• Aufgabe
Setze den unten stehenden Text über den Krieg und den Verzicht auf Radionachrichten im Anschluss an seinen letzten Satz fort.

• Ausgewählter Textabschnitt
__________

Ich kündige zum Ersten die Wohnung – das heißt, kündigen kann ich sie ja nicht, wir haben den Vertrag, aber ich suche jemand, der sie nimmt. Außerdem würden wir eben einfach ausziehen, das andere fände sich. Keinesfalls hierbleiben.

Du stellst Betrachtungen an über meine Reaktion auf den Krieg. Es wird in mir gar keine Reaktion geben. Wir sind gezwungen – und das ist meine einzige Verbindung zu allem, was jetzt geschieht. Schlimmstenfalls fängt man nachher noch mal von vorne an.

Das wichtigste ist, Neugierde auf Nachrichten, ich meine auf Nachrichten unseres Rundfunks und unserer Presse, zu verlieren, kein Radio zu hören und sich nur hin und wieder über die Situation informieren.

Du wirst erst in einiger Zeit einsehen, wie wichtig das ist, und H.s [Heisenbergs?] sehen es vielleicht überhaupt nicht ein. Die Folge wird sein, daß Euer Radio doch läuft. Das untergräbt alle Ruhe, verhindert Distanz gewinnen und etwas Gelassenheit. Die Nachrichten sind ja nicht dazu da, etwas mitzuteilen, sondern eine gewisse Seelenstimmung zu schaffen, die als notwendig betrachtet wird für die Fortsetzung des Krieges. Man lese nur die Berichte und Blätter der letzten acht Tage! Übrigens versuche ich die Zeitungen zu sammeln und etwas ausführlicher Tagebuch zu führen. Ich bitte Dich, es auch zu tun. Es wird später gut sein, die Zeit zu verfolgen, die wir nicht zusammen waren.

__________

• Bereitgestelltes Material
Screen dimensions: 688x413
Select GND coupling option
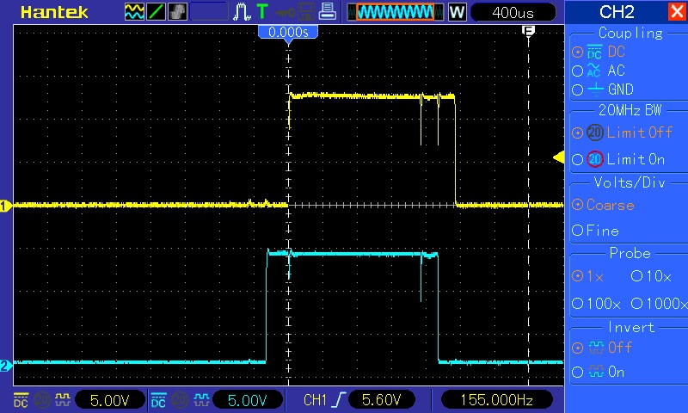[578, 90]
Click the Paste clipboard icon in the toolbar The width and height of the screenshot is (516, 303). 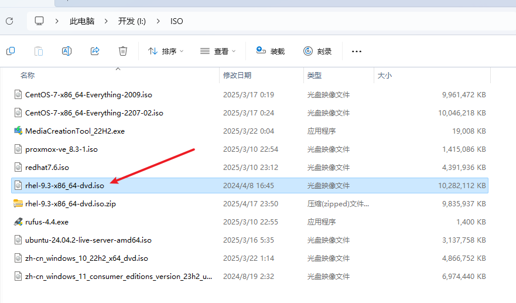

__________

• Antwort
5. September 39. Im Schlafanzug auf dem Bett. Ich las ein paar Seiten in dem neuen Giono, Taube Blüten, vier Novellen. Vorher holte ich die Kisten aus dem Keller. Es ist noch nicht lange her, daß ich sie hinuntertrug.

Was das Packen angeht, kann ich wohl sagen: gelernt ist gelernt.

Es gibt immer wieder Augenblicke, in denen ich nicht geneigt bin zu glauben, daß unser bisheriges Leben ganz und gar zu Ende ist.

Ich räume zwar die Schränke und Regale aus, lasse aber zunächst das große Zimmer, die Diele und die Küche noch in Ordnung.

Wenn Dir Urfeld als der ruhigste Ort erscheint, so bleibe dort.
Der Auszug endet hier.